On Friday, April 6, the White House announced the leaders of Azerbaijan and Armenia, in Florida this week for peace talks over the war-torn Nagorno-Karabakh region, will meet with US President George W. Bush early next week.
Officials in Key West said the two presidents would leave Florida for Washington on Sunday, but had not yet decided whether to continue the talks on Saturday.
White House spokesman Ari Fleischer said President Bush would meet Azeri President Heydar Aliyev and Armenian President Robert Kocharian separately at the White House on Monday, April 9. Fleischer did not say what the president hoped to accomplish in the meetings, or if they were related to the peace talks.
“This indicates that they have made progress here,” a US official involved in the peace talks in Key West said. “The (negotiators) have indicated that in one week they were able to make substantially more progress than in previous meetings,” he added.
The US, Russian and French efforts to push the peace process forward continued on Thursday in lengthy separate meetings with Kocharian and Aliyev. Although no major breakthrough has been announced yet, the negotiating trio remains cautiously optimistic about chances of a framework peace agreement on the Armenian-controlled disputed enclave.
US top negotiator Carey Cavanaugh said the toughest obstacle to peace between Armenia and Azerbaijan is persuading people whose lives have been torn apart by war to accept the painful compromises needed to end 13 years of conflict.

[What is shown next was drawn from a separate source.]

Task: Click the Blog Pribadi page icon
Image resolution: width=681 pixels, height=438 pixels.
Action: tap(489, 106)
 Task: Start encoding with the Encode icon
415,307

Many people in both countries understand that the conflict has hurt their chances for economic recovery and political stability, he said, but it will be hard to sell them on a compromise. “The biggest challenge that faces the presidents, if they’re able to achieve peace at a negotiating table, is to convince the people that this price is the right price for the future that comes with peace,” he added.
Armenian Foreign Minister Vartan Oskanian said late Thursday, April 5th, that the leadership of Azerbaijan holds the key to the success of the ongoing peace talks on Nagorno-Karabakh. Oskanian said the separate sessions between international mediators and Kocharian are proceeding successfully and that a similar progress in the mediators’ meetings with the Azerbaijani side could pave the way for a long-awaited breakthrough. “As far as we are concerned, the meetings are proceeding in a normal way,” he said, adding that if there is a similar positive movement on the Azerbaijani side, some progress might be made by Friday evening.

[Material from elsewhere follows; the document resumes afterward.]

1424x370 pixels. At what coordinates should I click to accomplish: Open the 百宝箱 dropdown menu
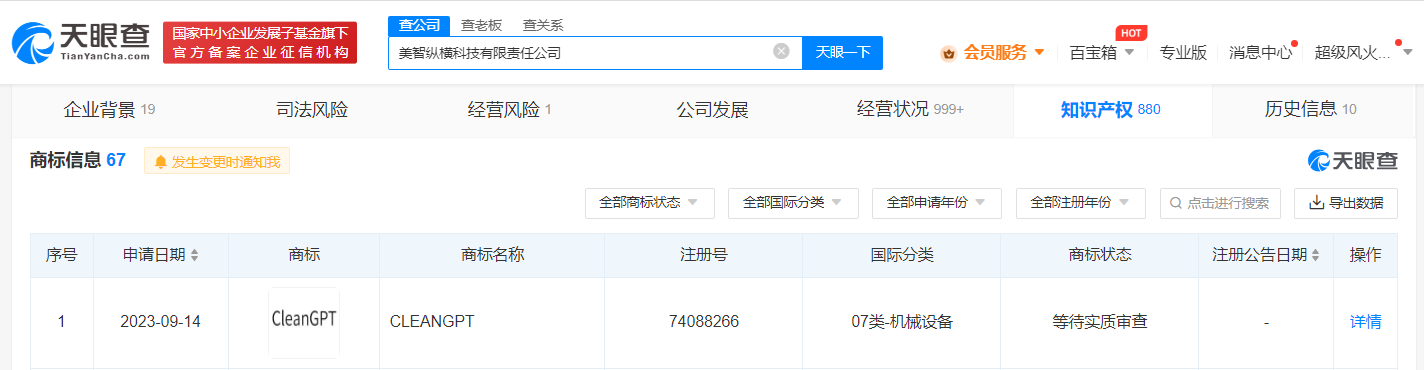pos(1102,52)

Oskanian added that the Armenian side is not yet informed about details of the intensive discussions between the three co-chairs of the OSCE Minsk group and President Aliyev.
Oskanian also commented on the border expert group formed by the Minsk Group. “We and the co-chairs have indeed worked very seriously on maps with equipped and knowledgeable experts,” he said.
Aliyev and Kocharian met Thursday evening for a schooner cruise off the island. It was their first face-to-face encounter since Tuesday’s official opening of the peace talks.